**DIRECTIONS**:
Output every entry below word for word, without its pictures.

** DATA FOR PROCESSING follows **

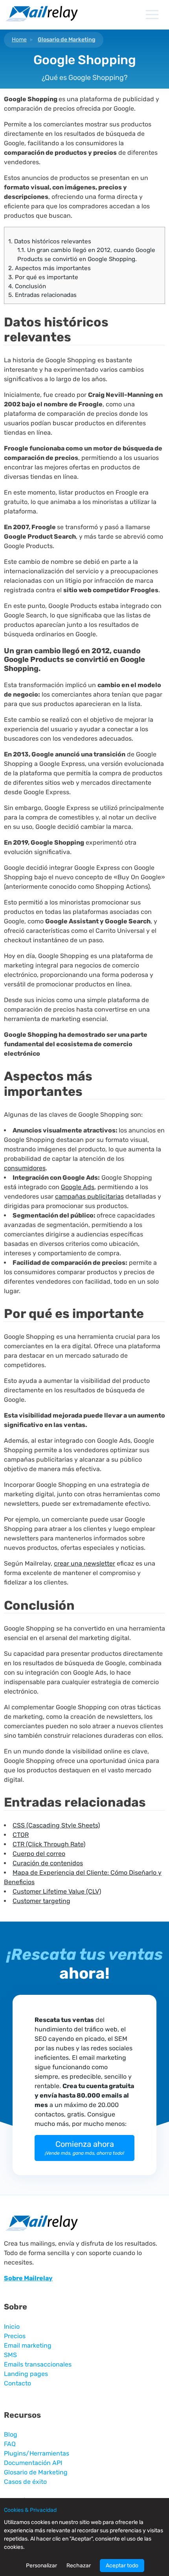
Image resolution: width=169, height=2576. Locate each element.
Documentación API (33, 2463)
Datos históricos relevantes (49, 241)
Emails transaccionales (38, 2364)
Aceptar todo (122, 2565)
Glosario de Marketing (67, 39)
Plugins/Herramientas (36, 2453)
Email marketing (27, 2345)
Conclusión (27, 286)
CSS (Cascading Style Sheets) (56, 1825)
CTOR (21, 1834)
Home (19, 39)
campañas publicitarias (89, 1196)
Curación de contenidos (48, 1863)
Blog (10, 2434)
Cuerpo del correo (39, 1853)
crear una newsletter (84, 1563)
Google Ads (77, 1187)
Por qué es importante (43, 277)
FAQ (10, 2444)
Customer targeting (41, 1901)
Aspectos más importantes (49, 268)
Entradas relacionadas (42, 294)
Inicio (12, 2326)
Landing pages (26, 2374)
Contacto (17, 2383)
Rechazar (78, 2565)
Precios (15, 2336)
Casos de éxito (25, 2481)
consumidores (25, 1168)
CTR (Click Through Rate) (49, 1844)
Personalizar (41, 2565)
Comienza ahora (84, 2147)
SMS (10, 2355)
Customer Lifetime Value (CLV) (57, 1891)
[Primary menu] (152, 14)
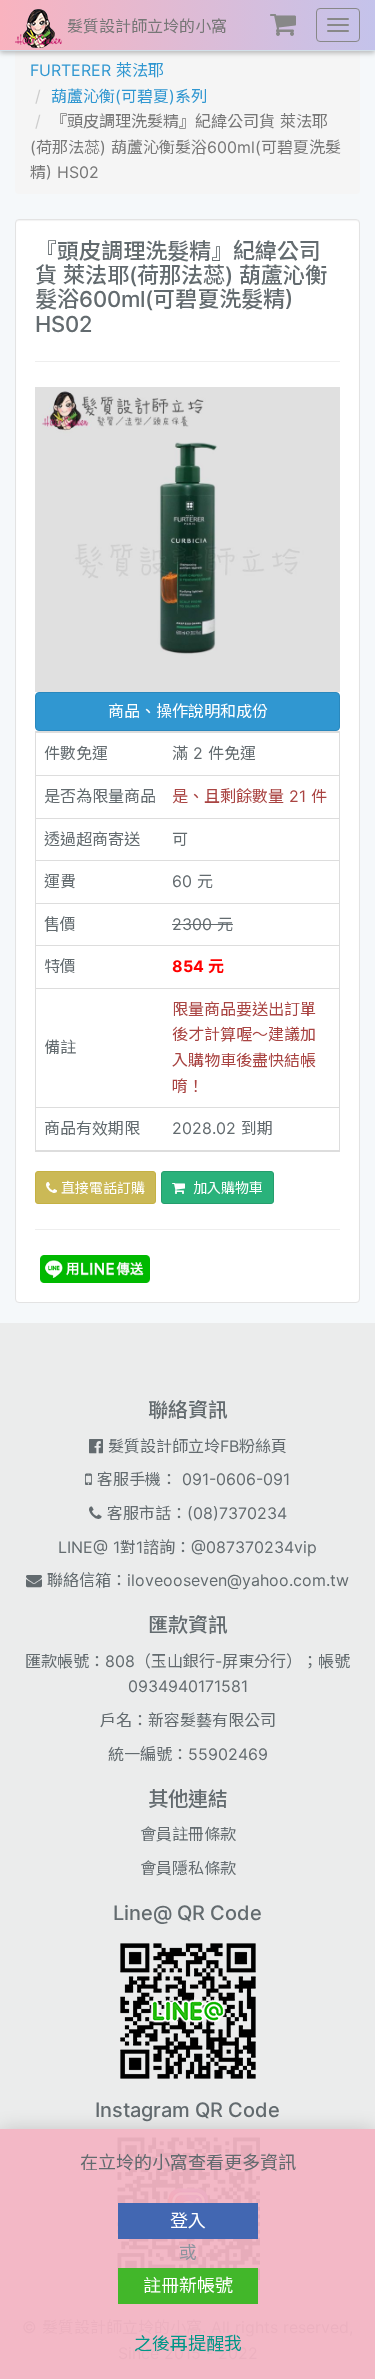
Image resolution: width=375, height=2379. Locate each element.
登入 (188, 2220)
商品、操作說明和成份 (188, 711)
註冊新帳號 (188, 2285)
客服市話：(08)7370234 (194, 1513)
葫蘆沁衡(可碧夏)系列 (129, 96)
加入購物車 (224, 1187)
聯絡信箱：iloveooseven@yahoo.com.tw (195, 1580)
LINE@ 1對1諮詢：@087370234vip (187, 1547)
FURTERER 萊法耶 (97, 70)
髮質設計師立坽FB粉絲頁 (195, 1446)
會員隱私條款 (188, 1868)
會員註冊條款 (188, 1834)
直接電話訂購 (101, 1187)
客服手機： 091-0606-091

** End of DATA FOR PROCESSING **

**WRITTEN RESPONSE**:
Image resolution: width=169, height=2576. Locate each element.
Documentación API (33, 2463)
Datos históricos relevantes (49, 241)
Emails transaccionales (38, 2364)
Aceptar todo (122, 2565)
Glosario de Marketing (67, 39)
Plugins/Herramientas (36, 2453)
Email marketing (27, 2345)
Conclusión (27, 286)
CSS (Cascading Style Sheets) (56, 1825)
CTOR (21, 1834)
Home (19, 39)
campañas publicitarias (89, 1196)
Curación de contenidos (48, 1863)
Blog (10, 2434)
Cuerpo del correo (39, 1853)
crear una newsletter (84, 1563)
Google Ads (77, 1187)
Por qué es importante (43, 277)
FAQ (10, 2444)
Customer targeting (41, 1901)
Aspectos más importantes (49, 268)
Entradas relacionadas (42, 294)
Inicio (12, 2326)
Landing pages (26, 2374)
Contacto (17, 2383)
Rechazar (78, 2565)
Precios (15, 2336)
Casos de éxito (25, 2481)
consumidores (25, 1168)
CTR (Click Through Rate) (49, 1844)
Personalizar (41, 2565)
Comienza ahora (84, 2147)
SMS (10, 2355)
Customer Lifetime Value (CLV) (57, 1891)
[Primary menu] (152, 14)
Image resolution: width=375, height=2379. Locate each element.
登入 (188, 2220)
商品、操作說明和成份 (188, 711)
註冊新帳號 (188, 2285)
客服市話：(08)7370234 (194, 1513)
葫蘆沁衡(可碧夏)系列 (129, 96)
加入購物車 (224, 1187)
聯絡信箱：iloveooseven@yahoo.com.tw (195, 1580)
LINE@ 1對1諮詢：@087370234vip (187, 1547)
FURTERER 萊法耶 (97, 70)
髮質設計師立坽FB粉絲頁 (195, 1446)
會員隱私條款 (188, 1868)
會員註冊條款 (188, 1834)
直接電話訂購 (101, 1187)
客服手機： 091-0606-091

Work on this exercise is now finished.